• Work instruction
Return all lines in the material below that contain "button".
● ● ● ●
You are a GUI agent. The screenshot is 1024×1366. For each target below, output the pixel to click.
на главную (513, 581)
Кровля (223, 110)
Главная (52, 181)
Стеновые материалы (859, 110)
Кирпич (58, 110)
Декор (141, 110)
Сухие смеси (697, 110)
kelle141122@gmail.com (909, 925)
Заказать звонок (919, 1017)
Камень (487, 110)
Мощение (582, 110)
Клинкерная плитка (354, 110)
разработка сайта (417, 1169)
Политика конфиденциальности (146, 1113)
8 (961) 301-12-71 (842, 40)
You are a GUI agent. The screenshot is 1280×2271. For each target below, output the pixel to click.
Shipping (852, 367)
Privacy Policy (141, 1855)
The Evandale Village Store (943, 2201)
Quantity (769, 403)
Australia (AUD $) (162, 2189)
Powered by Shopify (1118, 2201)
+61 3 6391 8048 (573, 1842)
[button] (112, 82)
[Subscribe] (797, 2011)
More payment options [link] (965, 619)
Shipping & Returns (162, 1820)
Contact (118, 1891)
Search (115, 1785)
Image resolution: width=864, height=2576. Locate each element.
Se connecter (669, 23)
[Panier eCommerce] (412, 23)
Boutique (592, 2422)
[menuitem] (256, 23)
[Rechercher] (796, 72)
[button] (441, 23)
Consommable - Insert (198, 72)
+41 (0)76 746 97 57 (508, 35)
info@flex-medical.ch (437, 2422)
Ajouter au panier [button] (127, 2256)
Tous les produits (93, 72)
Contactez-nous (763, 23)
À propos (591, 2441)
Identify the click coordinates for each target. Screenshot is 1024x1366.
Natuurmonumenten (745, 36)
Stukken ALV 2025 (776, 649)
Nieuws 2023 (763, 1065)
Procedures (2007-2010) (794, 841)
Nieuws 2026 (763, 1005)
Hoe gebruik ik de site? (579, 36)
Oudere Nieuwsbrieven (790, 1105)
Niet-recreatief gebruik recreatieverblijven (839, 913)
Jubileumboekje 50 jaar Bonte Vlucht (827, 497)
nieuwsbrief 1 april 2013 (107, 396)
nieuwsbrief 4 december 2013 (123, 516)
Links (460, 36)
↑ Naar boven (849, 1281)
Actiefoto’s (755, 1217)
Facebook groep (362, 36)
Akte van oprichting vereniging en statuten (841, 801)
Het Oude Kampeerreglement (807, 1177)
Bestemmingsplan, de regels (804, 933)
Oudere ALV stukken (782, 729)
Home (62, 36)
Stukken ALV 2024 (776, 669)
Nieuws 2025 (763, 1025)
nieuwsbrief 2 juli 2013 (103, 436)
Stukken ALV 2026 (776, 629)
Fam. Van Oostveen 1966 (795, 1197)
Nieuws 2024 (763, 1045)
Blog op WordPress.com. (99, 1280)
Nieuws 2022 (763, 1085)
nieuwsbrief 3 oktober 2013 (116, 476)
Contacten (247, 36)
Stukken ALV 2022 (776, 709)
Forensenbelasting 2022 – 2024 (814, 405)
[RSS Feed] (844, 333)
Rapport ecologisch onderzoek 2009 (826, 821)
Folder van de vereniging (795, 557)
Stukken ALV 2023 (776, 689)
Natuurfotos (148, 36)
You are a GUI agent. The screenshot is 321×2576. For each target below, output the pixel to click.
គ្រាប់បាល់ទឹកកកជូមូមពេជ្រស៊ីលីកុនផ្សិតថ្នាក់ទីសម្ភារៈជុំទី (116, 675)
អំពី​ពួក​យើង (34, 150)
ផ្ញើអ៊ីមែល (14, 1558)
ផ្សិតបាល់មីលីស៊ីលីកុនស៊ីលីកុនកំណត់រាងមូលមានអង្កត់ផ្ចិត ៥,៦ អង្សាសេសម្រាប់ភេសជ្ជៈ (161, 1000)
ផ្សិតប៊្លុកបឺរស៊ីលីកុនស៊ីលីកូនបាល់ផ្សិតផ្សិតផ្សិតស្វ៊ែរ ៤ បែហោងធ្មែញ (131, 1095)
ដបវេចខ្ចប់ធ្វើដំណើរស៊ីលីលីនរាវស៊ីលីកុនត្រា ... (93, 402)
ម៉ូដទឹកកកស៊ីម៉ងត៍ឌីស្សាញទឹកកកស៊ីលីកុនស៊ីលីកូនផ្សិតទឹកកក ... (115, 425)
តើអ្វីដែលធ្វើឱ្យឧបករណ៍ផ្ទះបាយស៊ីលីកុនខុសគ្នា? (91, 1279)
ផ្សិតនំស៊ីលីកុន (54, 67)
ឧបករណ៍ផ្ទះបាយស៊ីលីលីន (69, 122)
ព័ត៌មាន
● ● ● ●
• Output below
[button] (112, 82)
[button] (441, 23)
Ajouter au panier [button] (127, 2256)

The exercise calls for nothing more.